We produce the series Classics of Analytic Philosophy, published by Gondolat Publishers. Furthermore, the Osiris Press and HUN-REN Research Centre for the Humanities are jointly undertaking a commented edition of the complete works of Plotinus.
Research Funding in 2025:
- NKFIH MEC K 141323 Ancient and Modern Selves: Tension or Complementarity?
- NKFIH OTKA K 145854 Human Being in Late Antiquity: Plotinus in Context.
IV. The Hungarian Philosophical Tradition
Key areas: reception of Cartesianism in the 17th century, beginnings of national philosophy in the 19th century, denominational philosophies in the 19th and 20th centuries, Catholic, conservative, sociologizing, and natural law traditions of the 20th century, philosophy during the socialist era, institutional history, and prosopography.

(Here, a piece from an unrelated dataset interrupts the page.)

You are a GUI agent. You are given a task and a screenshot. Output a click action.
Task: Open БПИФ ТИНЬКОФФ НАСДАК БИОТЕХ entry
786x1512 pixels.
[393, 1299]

Current research focuses on: (1) neglected traditions within Hungarian philosophical history in their international context (Catholic philosophy, conservative political and value philosophy, school philosophy); (2) the history and place of the Hungarian sensus communis tradition within the European philosophical tradition and Hungarian national culture; and (3) source discovery and analysis using digital humanities tools.
The Hungarian Philosophical Archives operates within our Institute, containing digitized documents (especially manuscripts), as well as philosophical and biographical metadata from Hungarian philosophical history, primarily from the period of the development of modern Hungarian philosophy in the 19th and 20th centuries and its European context.
We produce the Ergo book series, Gondolat Publishers, which focuses on the Hungarian philosophical tradition.
Research Funding in 2025:
- NKFIH OTKA K 135638 The Tradition of “Sensus Communis” in the Hungarian Thought: Philosophy and the Public Realm; Public Philosophy, National Philosophy, National Characterology.